Ей вспоминалось, как двадцать лет назад она ехала сюда, в Киев, из Плескова – с другого конца света белого. И то больше месяца добирались. Да, ей, недавно потерявшей родного отца, разорвавшей связи с семьей, оставшейся почти без защиты, было бы куда спокойнее, знай она, что за ней приглядывает всемогущий Отец Небесный…
Но Царство Божие – оно только на словах здесь, рядом, внутри. На деле до него далеко. Не всякий этот путь одолеет. Благо то, что для этого не нужно бросать дела, оставлять дом и близких, рисковать жизнью в дороге. Можно идти к нему, оставаясь на месте. Совершать путешествие внутри себя.
И воображению ее рисовалась белая лодья, похожая на облако; она плыла по волнам солнечных лучей среди небесной голубизны, все выше, выше… Здесь не нужно быть «вождем с могучей дружиной на сотне кораблей» – еще в детстве она привыкла, что именно такими людьми совершаются приносящие славу путешествия. Даже она, женщина, могла бы отправиться к престолу Небесного Царя, узнать, правда ли в его царстве так хорошо, а потом рассказать всем людям русским… Кому это сделать, как не тому, кто поставлен ими править… богами, судьбой… богом греков и Ригора-болгарина?

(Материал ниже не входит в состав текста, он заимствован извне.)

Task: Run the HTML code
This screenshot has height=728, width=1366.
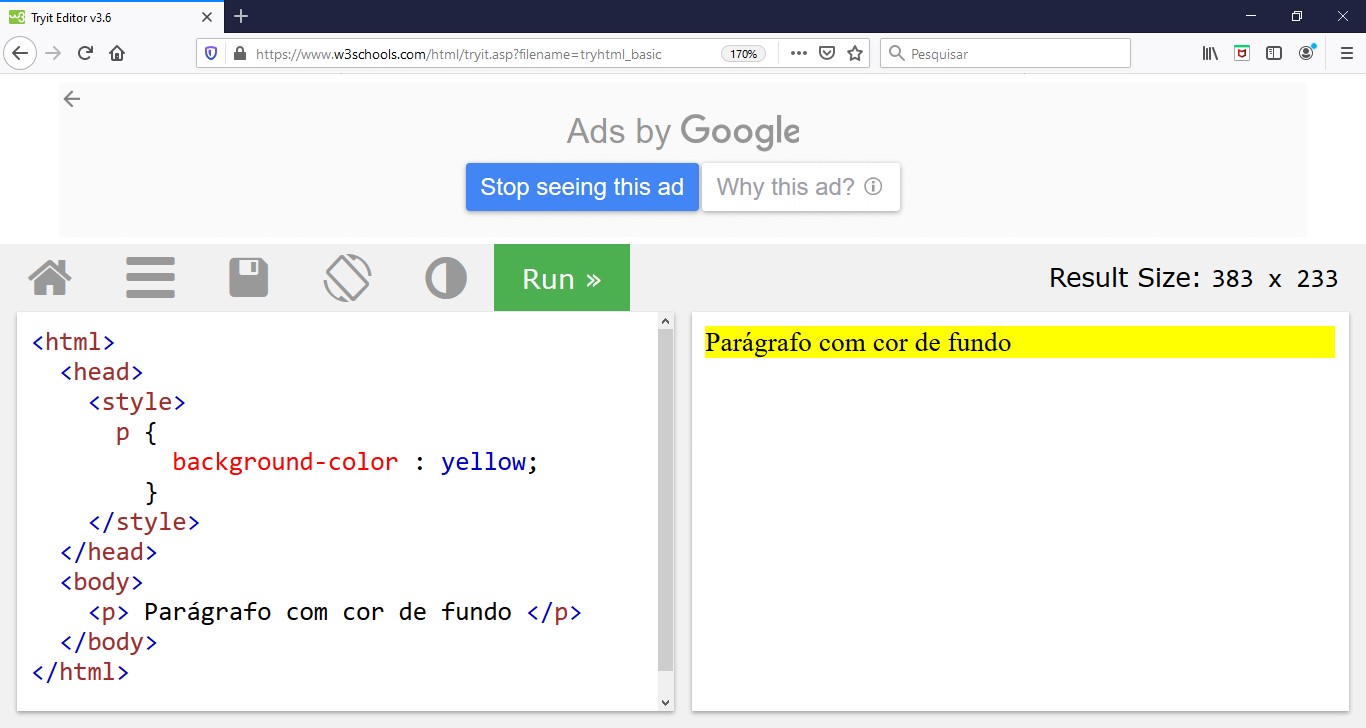Action: (x=561, y=277)
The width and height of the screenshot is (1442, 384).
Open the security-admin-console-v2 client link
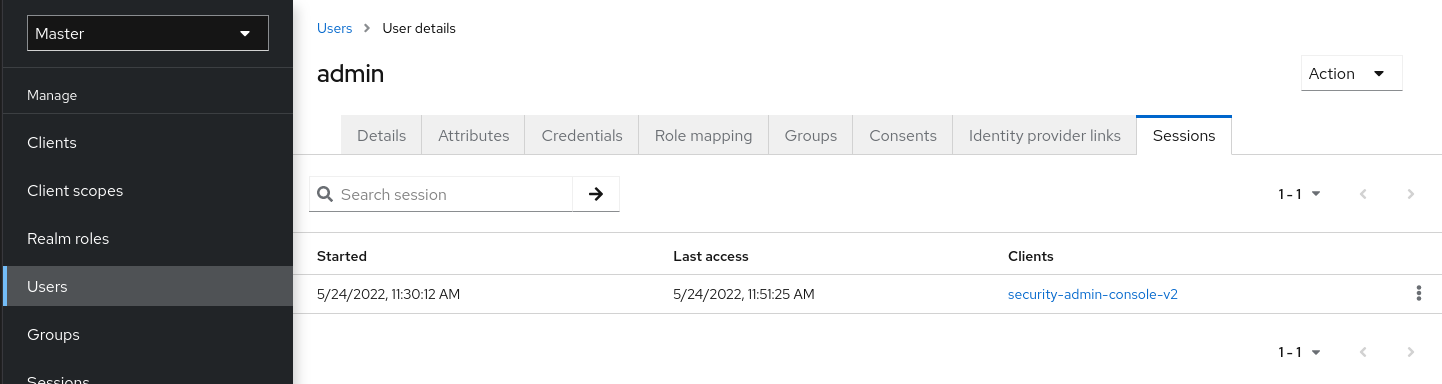point(1093,294)
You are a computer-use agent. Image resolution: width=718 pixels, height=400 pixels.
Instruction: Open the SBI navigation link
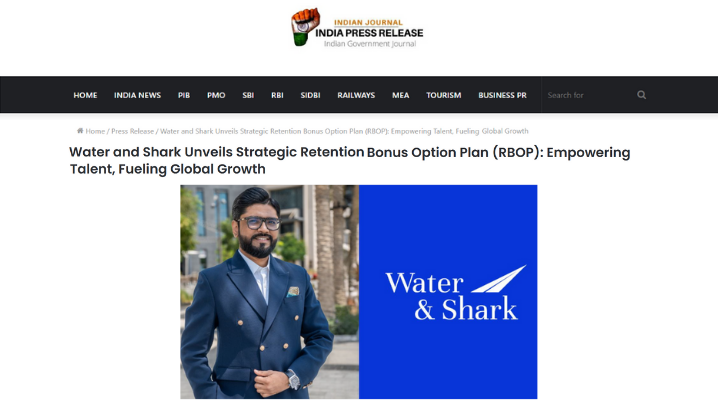(248, 95)
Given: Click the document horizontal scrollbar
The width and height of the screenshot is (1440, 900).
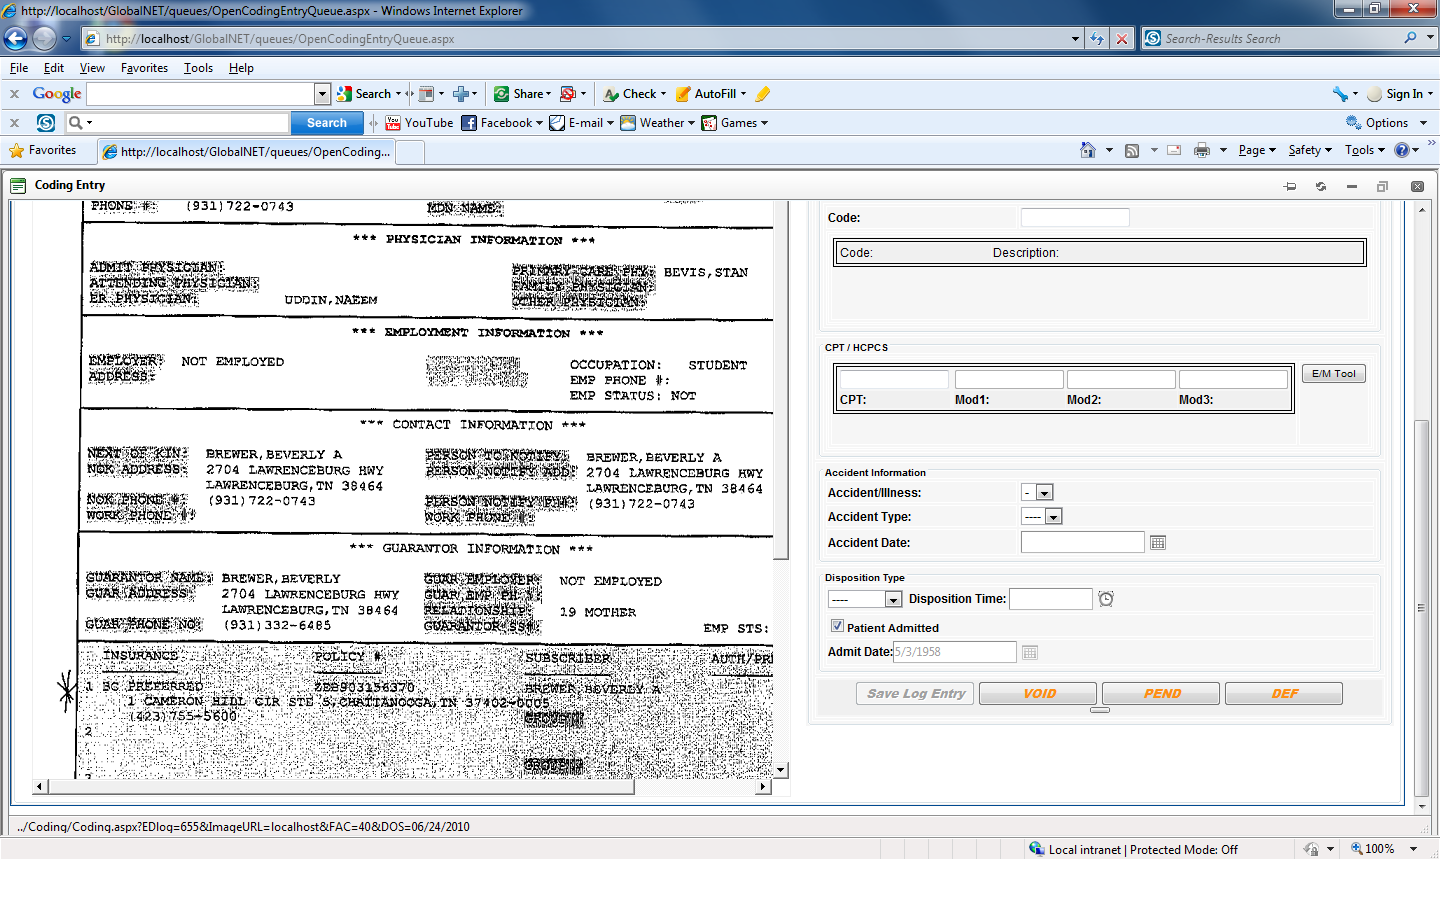Looking at the screenshot, I should tap(340, 787).
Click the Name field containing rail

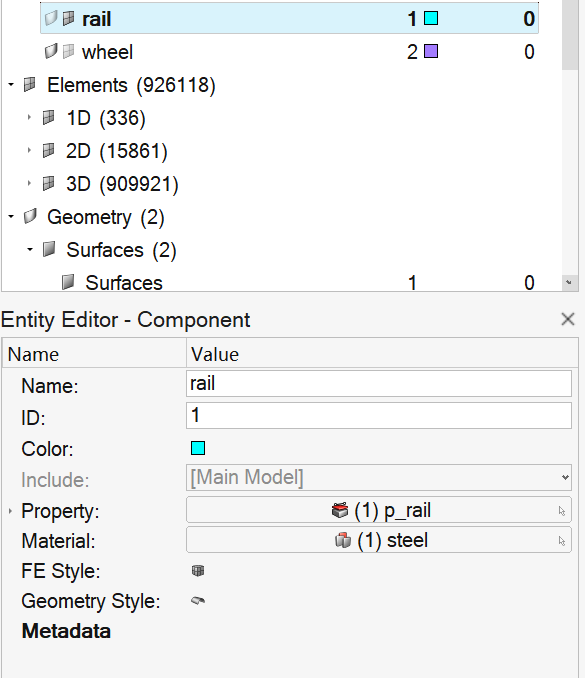(x=379, y=383)
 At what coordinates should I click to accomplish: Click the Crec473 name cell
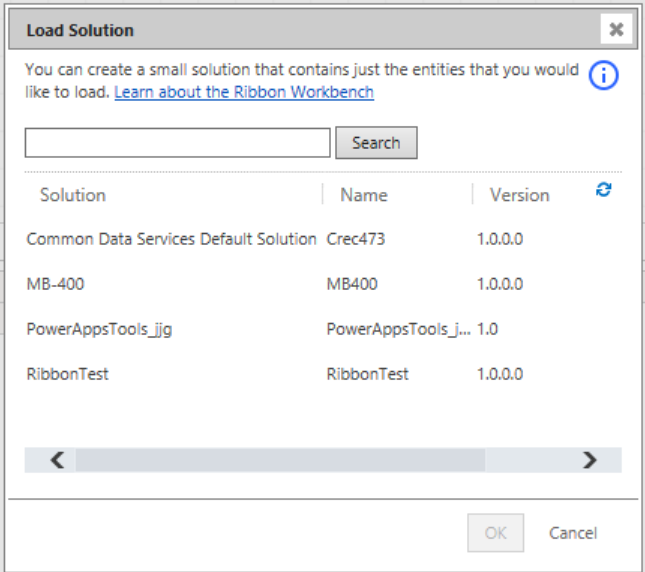[356, 239]
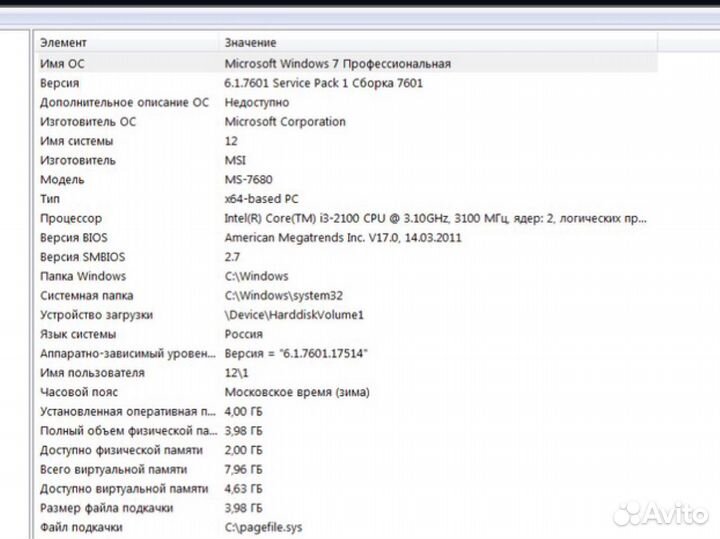Select the "Изготовитель ОС" row
Image resolution: width=720 pixels, height=539 pixels.
click(346, 122)

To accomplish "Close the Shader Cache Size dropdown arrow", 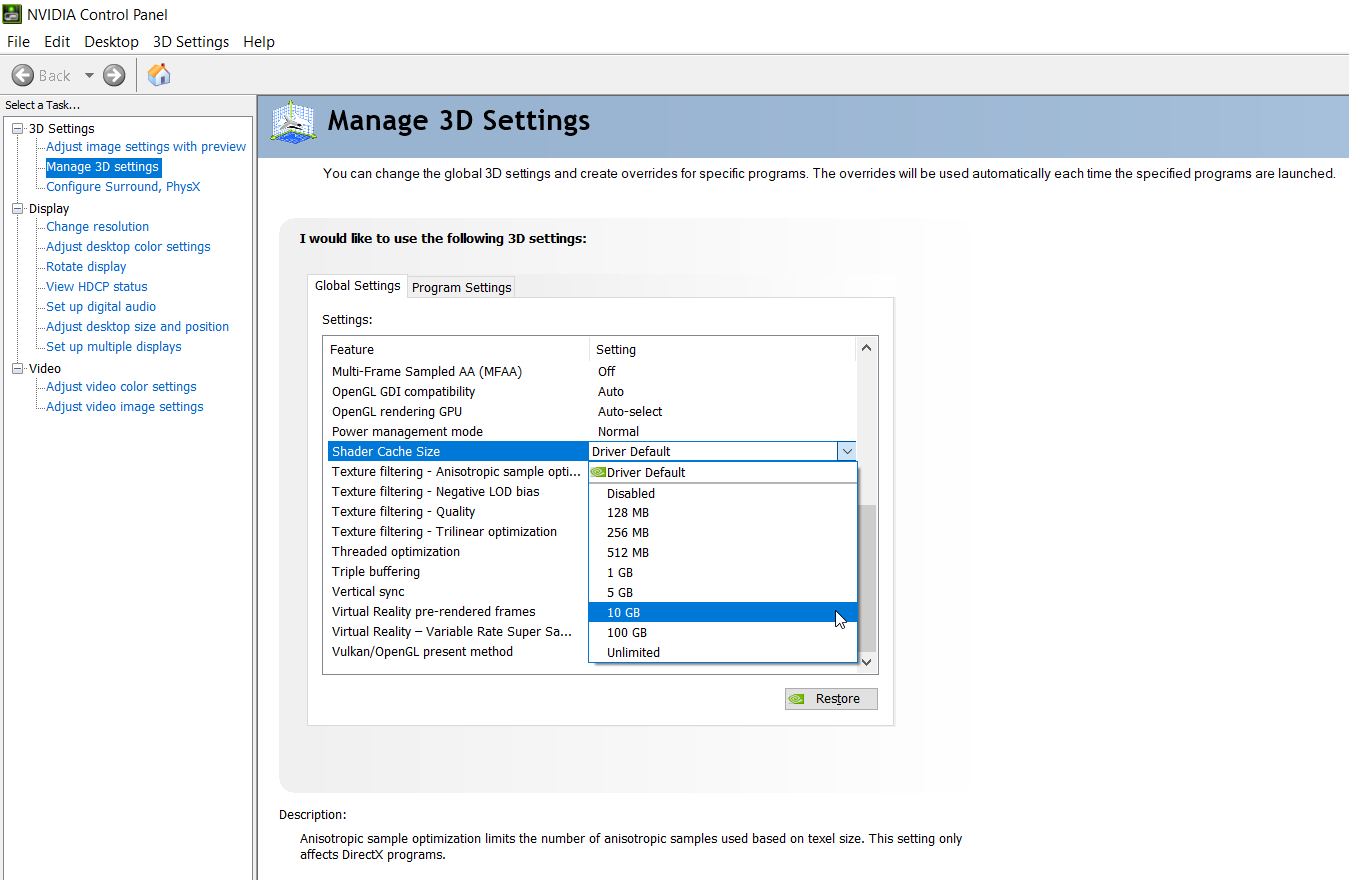I will point(846,451).
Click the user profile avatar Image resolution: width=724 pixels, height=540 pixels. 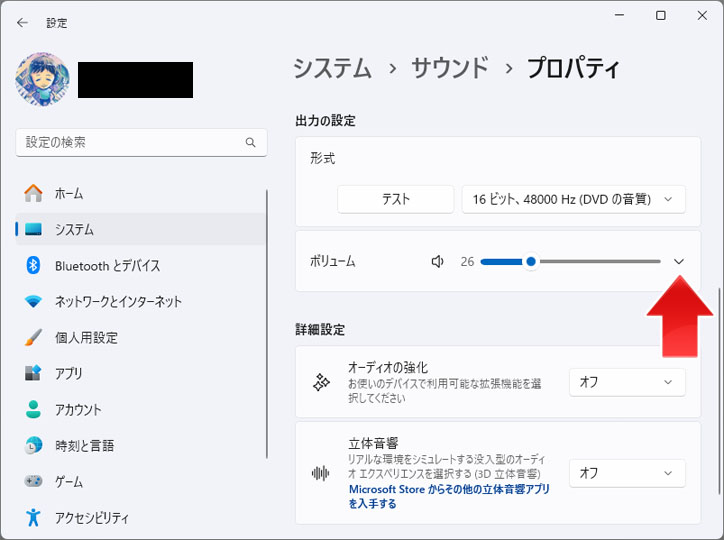[x=42, y=79]
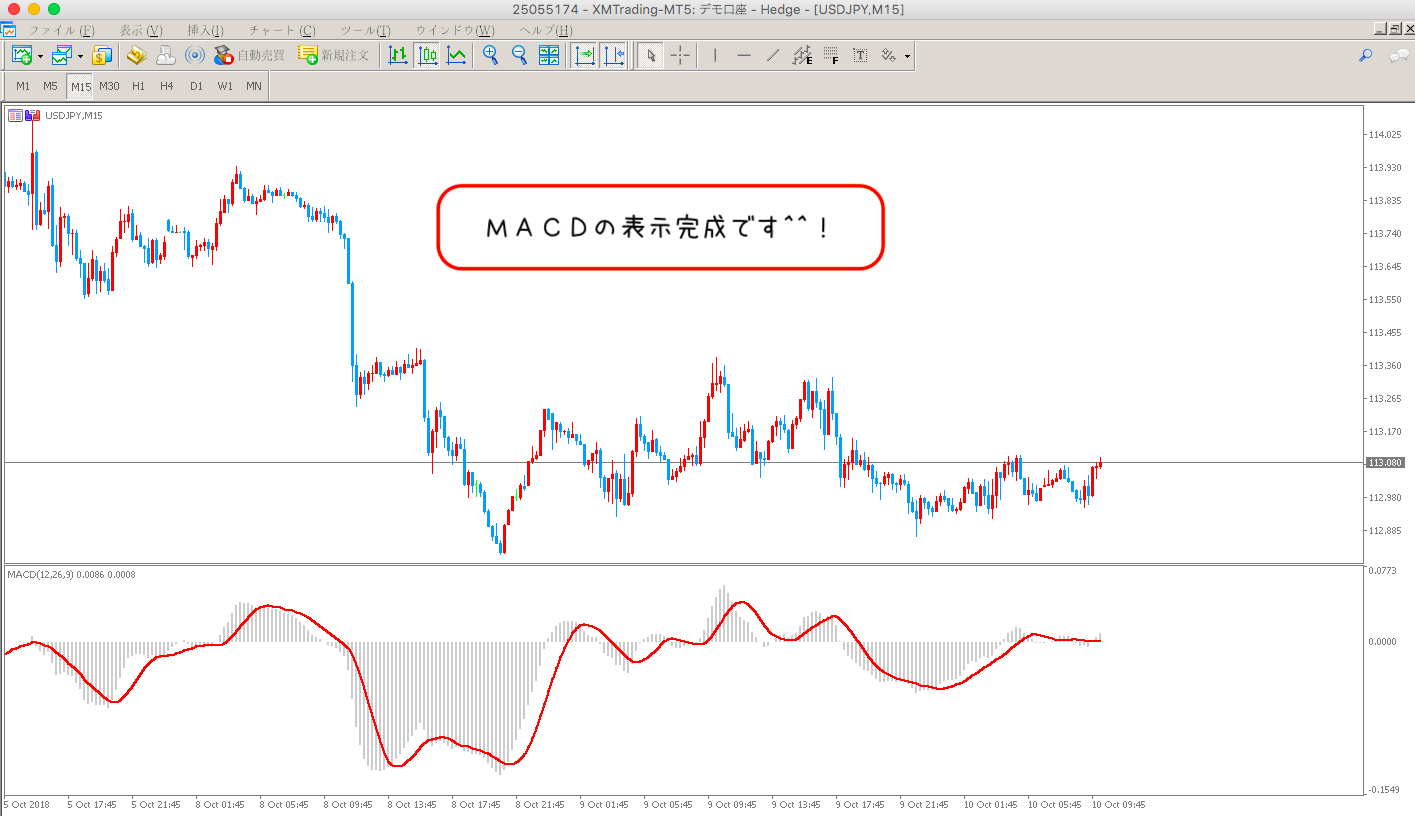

Задумавшись, Эльга даже забыла о еде. И вдруг очнулась. В гридницу вошла Ута. С сестрой творилось что-то нехорошее. Она застыла у порога, будто не смея идти дальше; смотрела на княгиню широко раскрытыми глазами, и из этих глаз текли слезы. Губы кривились и дрожали, будто она силится сдержать крик.
Эльга невольно встала. Лицо сестры выражало ужас внезапного горя. Что? С кем? Мысль метнулась к Бране, и Эльга глянула в сторону оконца. Да вон же она, ее жилая изба, в сорока шагах, что там могло случиться? Ни шума, ни дыма… Или… Святослав? Дети Уты?
Сестра сделала несколько неуверенных шагов. Эльга, опомнившись, встала и торопливо пошла ей навстречу. Схватила за руки, без слов спрашивая: что?
– Ха… – сдавленно выдохнула Ута, хватанула воздух ртом, и слезы капнули на ее открытые губы. – Хакон… умер. Зимой. Смоляне… приехали… сказали.
– Наш Хакон? Смолянский? – повторила Эльга, не в силах сразу принять в сознание такое несчастье.
Ута закивала, закрыла лицо руками. И Эльга поверила: глаза обожгло жаркой влагой. Она прижала ладонь к лицу, будто пытаясь заслониться, из-под ладони вырвался горький вопль… И они заплакали в один голос – как уже не раз с ними бывало, две сестры, соединенные множеством уз так прочно, что любой обрыв жизненной нити одинаково больно бил по обеим.
* * *
Купцы пустились разносить новость по городу, бояре остались. Послали за теми, кого сегодня не было. Через некоторое время Эльга вернулась из своей избы в гридницу – умытая, спокойная. Лишь покрасневшие веки выдавали недавние слезы.
Со смолянским обозом приехали Мякота и Житислав – доверенные Хаконовы купцы, которые уже не первый год ездили зимой по вятичским рекам к хазарским рубежам, а летом – по Днепру в Киев и далее в греки. Их привели в гридницу; от дверей они, оба одетые в белую «печаль», с достоинством поклонились пестрому собранию бояр в цветных одеждах. Ута и Мистина успели послать к себе домой за «печалью» и тоже сидели в белом: покойный приходился Мистине свояком.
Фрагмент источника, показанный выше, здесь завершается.